Mia Pante

Personal information
- Full name: Mia Tecla Christina Pante
- Date of birth: March 25, 2003 (age 23)
- Place of birth: North Vancouver, British Columbia, Canada
- Height: 5 ft 7 in (1.70 m)
- Position: Midfielder

Team information
- Current team: Vancouver Rise FC (on loan from AS Roma)
- Number: 22

Youth career
- 2008–2013: North Shore Girls SC
- 2014–2017: Mountain United FC
- 2017–2021: Vancouver Whitecaps REX

College career
- Years: Team / Apps / (Gls)
- 2021–2024: Texas A&M Aggies / 76 / (10)

Senior career*
- Years: Team / Apps / (Gls)
- 2022: TSS FC Rovers
- 2023: Nautsa’mawt FC / 5 / (3)
- 2024: Burnaby FC / 3 / (1)
- 2025–: AS Roma / 6 / (0)
- 2026–: → Vancouver Rise FC (loan) / 1 / (0)

International career^{‡}
- 2018: Canada U15 / 4 / (0)
- 2022: Canada U20 / 10 / (1)

= Mia Pante =

Canadian soccer player (born 2003)

Mia Tecla Christina Pante (/it/ born March 25, 2003) is a Canadian professional soccer player who plays for Vancouver Rise FC in the Northern Super League, on loan from Italian Serie A club AS Roma.

==Early life==
Pante began playing youth soccer at age five with North Shore Girls SC. She later played youth soccer with Mountain United FC, before joining the Whitecaps FC Girls Elite in August 2017. In 2020, she was named the Whitecaps Most Promising Female Player.

==College career==
In 2021, Pante began attending Texas A&M University, where she played for the women's soccer team. On August 28, 2021, she scored her first collegiate goal in a victory over the Clemson Tigers, earning her SEC Freshman of the Week honours. At the end of her freshman season, she was named to the SEC All-Freshman Team. Over the next three seasons, she was named to the All-SEC Second Team each year and earned the school's Assists Leader Award in 2021 and the “Farmers Fight” Perseverance Award in 2023.

==Club career==
In 2022, Pante played with the TSS FC Rovers in League1 British Columbia. In 2023, Pante played with Nautsa’mawt FC in League1 British Columbia. In 2024, she played with Burnaby FC.

In January 2025, she signed with Italian Serie A club AS Roma.

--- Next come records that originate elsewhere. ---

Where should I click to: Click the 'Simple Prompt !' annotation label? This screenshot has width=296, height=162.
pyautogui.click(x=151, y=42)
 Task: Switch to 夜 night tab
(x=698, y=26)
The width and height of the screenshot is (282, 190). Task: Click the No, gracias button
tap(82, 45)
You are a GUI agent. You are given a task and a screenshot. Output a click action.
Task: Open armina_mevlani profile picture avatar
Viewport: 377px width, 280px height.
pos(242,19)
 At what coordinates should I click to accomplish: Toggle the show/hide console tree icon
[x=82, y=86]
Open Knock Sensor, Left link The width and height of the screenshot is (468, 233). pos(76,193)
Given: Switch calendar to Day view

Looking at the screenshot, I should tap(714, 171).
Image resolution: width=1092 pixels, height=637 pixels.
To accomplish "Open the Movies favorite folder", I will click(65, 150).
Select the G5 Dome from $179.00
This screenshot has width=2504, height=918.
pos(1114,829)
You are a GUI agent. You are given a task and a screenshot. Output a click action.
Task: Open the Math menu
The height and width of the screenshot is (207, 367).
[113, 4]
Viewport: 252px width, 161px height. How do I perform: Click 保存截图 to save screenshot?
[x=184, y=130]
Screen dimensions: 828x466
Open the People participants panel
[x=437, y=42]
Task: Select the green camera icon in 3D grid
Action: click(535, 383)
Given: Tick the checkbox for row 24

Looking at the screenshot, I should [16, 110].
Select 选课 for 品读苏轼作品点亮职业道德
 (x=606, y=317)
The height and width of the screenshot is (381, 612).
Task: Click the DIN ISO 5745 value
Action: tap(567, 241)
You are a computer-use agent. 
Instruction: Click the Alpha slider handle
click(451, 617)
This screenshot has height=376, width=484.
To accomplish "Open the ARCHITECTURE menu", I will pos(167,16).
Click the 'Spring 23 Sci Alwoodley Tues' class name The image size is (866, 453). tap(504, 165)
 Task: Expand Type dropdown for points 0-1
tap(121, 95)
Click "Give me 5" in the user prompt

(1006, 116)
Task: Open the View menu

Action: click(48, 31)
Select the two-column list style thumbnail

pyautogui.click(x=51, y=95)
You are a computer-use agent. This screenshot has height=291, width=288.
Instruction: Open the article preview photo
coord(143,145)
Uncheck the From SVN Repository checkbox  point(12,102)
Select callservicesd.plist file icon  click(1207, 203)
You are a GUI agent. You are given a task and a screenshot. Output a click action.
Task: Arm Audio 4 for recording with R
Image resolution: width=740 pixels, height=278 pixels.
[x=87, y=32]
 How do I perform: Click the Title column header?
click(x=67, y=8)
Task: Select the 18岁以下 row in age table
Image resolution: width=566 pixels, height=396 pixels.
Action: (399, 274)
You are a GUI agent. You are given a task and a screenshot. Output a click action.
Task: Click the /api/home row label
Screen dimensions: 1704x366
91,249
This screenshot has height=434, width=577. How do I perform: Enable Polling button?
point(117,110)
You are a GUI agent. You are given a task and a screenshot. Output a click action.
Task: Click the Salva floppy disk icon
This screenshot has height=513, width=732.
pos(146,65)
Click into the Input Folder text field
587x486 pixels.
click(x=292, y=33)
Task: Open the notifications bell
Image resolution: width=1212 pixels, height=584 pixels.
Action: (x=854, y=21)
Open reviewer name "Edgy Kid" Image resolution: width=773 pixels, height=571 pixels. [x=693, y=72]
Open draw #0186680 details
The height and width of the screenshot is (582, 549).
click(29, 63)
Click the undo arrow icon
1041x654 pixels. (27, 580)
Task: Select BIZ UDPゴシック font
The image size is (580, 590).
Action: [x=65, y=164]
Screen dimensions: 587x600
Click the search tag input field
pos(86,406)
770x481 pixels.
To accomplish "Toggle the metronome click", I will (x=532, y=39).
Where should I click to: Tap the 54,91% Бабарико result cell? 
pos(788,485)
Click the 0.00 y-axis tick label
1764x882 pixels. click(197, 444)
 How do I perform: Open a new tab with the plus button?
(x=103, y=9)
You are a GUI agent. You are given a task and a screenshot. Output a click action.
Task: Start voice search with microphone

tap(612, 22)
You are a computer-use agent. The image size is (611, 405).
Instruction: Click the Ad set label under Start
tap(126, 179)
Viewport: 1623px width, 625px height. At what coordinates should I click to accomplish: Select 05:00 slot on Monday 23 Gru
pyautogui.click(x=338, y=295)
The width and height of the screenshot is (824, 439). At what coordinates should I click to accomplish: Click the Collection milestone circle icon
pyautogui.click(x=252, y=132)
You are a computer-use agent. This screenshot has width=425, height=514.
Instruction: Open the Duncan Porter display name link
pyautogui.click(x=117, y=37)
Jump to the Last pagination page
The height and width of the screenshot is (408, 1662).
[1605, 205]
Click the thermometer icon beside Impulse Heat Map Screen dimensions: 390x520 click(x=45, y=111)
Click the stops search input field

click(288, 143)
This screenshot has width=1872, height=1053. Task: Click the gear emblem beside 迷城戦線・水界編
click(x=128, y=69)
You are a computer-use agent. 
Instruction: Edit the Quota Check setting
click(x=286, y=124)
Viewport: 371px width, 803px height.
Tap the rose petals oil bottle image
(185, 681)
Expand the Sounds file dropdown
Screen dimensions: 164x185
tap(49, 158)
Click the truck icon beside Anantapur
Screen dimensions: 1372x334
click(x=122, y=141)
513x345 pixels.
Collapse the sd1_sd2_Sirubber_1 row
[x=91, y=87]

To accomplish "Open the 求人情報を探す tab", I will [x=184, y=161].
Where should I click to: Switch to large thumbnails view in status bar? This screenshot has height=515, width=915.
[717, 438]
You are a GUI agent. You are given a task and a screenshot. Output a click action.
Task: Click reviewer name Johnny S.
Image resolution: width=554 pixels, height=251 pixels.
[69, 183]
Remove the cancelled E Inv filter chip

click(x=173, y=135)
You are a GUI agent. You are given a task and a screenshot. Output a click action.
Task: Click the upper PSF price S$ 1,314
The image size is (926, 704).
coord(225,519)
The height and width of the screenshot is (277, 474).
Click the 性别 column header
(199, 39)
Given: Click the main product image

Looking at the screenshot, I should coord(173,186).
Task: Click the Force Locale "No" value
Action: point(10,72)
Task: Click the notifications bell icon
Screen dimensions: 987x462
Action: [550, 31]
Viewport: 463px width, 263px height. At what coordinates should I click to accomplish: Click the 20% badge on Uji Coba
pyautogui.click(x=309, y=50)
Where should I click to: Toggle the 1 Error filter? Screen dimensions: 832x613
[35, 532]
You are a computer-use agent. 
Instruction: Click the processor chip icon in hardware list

In February 2026, she was loaned to Vancouver Rise FC in the Northern Super League for the 2026 season, with Rise's sporting director Stephanie Labbé saying of her signing “Mia is a fantastic addition to our team, and I am thrilled to bring her home to play in front of her home city.”

==International career==
Pante is eligible to represent Canada and Italy at international level.

In August 2018, she made her debut in the Canada national program with the Canada U15 at the 2018 CONCACAF Girls' U-15 Championship. She earned call-ups to the Canada U17 for training camps to qualify for the U17 World Cup, which was eventually cancelled due to the COVID-19 pandemic. She was later named to the Canada U20 team for the 2022 CONCACAF Women's U-20 Championship, where she won a bronze medal, and the 2022 FIFA U-20 Women's World Cup.